*** Block opens ***

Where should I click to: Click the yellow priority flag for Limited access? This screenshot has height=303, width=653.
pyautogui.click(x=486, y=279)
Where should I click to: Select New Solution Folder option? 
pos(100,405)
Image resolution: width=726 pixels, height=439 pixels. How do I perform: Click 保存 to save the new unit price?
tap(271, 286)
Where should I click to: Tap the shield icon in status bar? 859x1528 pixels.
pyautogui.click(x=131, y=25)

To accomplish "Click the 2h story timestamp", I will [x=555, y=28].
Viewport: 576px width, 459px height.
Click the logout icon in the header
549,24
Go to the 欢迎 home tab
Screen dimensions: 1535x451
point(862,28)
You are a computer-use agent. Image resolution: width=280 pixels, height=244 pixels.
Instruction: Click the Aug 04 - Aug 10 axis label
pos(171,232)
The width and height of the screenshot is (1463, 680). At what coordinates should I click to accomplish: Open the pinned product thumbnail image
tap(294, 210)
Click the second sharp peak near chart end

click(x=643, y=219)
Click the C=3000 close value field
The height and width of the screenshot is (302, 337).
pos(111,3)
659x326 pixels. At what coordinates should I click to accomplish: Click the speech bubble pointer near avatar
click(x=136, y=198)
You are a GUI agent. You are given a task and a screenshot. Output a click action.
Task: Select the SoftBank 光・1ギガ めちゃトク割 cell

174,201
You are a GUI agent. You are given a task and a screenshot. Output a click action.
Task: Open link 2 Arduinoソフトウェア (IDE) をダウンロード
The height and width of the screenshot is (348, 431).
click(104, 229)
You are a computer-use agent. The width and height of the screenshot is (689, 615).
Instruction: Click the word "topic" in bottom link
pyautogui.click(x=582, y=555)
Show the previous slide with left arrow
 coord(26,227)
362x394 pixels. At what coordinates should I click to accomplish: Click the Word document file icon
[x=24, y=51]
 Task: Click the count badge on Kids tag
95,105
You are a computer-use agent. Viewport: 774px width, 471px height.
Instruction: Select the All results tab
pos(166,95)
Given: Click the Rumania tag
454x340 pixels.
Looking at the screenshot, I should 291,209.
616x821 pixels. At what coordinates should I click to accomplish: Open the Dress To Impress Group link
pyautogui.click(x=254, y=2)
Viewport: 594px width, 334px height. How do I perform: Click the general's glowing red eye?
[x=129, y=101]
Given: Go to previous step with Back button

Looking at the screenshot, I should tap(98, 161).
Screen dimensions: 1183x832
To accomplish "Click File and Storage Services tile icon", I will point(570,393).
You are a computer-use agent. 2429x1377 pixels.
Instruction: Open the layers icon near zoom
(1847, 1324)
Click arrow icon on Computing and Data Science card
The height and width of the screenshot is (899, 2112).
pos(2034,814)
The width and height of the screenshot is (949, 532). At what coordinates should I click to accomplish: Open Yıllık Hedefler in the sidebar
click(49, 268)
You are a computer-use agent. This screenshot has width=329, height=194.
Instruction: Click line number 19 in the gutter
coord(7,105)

*** Block closes ***

Retype every line of the data, keeping each one exactly as it is.

Where should I click to: Click the yellow priority flag for Limited access? This screenshot has height=303, width=653.
pyautogui.click(x=486, y=279)
Where should I click to: Select New Solution Folder option? 
pos(100,405)
Image resolution: width=726 pixels, height=439 pixels. How do I perform: Click 保存 to save the new unit price?
tap(271, 286)
Where should I click to: Tap the shield icon in status bar? 859x1528 pixels.
pyautogui.click(x=131, y=25)

To accomplish "Click the 2h story timestamp", I will [x=555, y=28].
Viewport: 576px width, 459px height.
Click the logout icon in the header
549,24
Go to the 欢迎 home tab
Screen dimensions: 1535x451
point(862,28)
You are a computer-use agent. Image resolution: width=280 pixels, height=244 pixels.
Instruction: Click the Aug 04 - Aug 10 axis label
pos(171,232)
The width and height of the screenshot is (1463, 680). At what coordinates should I click to accomplish: Open the pinned product thumbnail image
tap(294, 210)
Click the second sharp peak near chart end

click(x=643, y=219)
Click the C=3000 close value field
The height and width of the screenshot is (302, 337).
pos(111,3)
659x326 pixels. At what coordinates should I click to accomplish: Click the speech bubble pointer near avatar
click(x=136, y=198)
You are a GUI agent. You are given a task and a screenshot. Output a click action.
Task: Select the SoftBank 光・1ギガ めちゃトク割 cell

174,201
You are a GUI agent. You are given a task and a screenshot. Output a click action.
Task: Open link 2 Arduinoソフトウェア (IDE) をダウンロード
The height and width of the screenshot is (348, 431).
click(104, 229)
You are a computer-use agent. The width and height of the screenshot is (689, 615).
Instruction: Click the word "topic" in bottom link
pyautogui.click(x=582, y=555)
Show the previous slide with left arrow
 coord(26,227)
362x394 pixels. At what coordinates should I click to accomplish: Click the Word document file icon
[x=24, y=51]
 Task: Click the count badge on Kids tag
95,105
You are a computer-use agent. Viewport: 774px width, 471px height.
Instruction: Select the All results tab
pos(166,95)
Given: Click the Rumania tag
454x340 pixels.
Looking at the screenshot, I should 291,209.
616x821 pixels. At what coordinates should I click to accomplish: Open the Dress To Impress Group link
pyautogui.click(x=254, y=2)
Viewport: 594px width, 334px height. How do I perform: Click the general's glowing red eye?
[x=129, y=101]
Given: Go to previous step with Back button

Looking at the screenshot, I should tap(98, 161).
Screen dimensions: 1183x832
To accomplish "Click File and Storage Services tile icon", I will point(570,393).
You are a computer-use agent. 2429x1377 pixels.
Instruction: Open the layers icon near zoom
(1847, 1324)
Click arrow icon on Computing and Data Science card
The height and width of the screenshot is (899, 2112).
pos(2034,814)
The width and height of the screenshot is (949, 532). At what coordinates should I click to accomplish: Open Yıllık Hedefler in the sidebar
click(49, 268)
You are a computer-use agent. This screenshot has width=329, height=194.
Instruction: Click line number 19 in the gutter
coord(7,105)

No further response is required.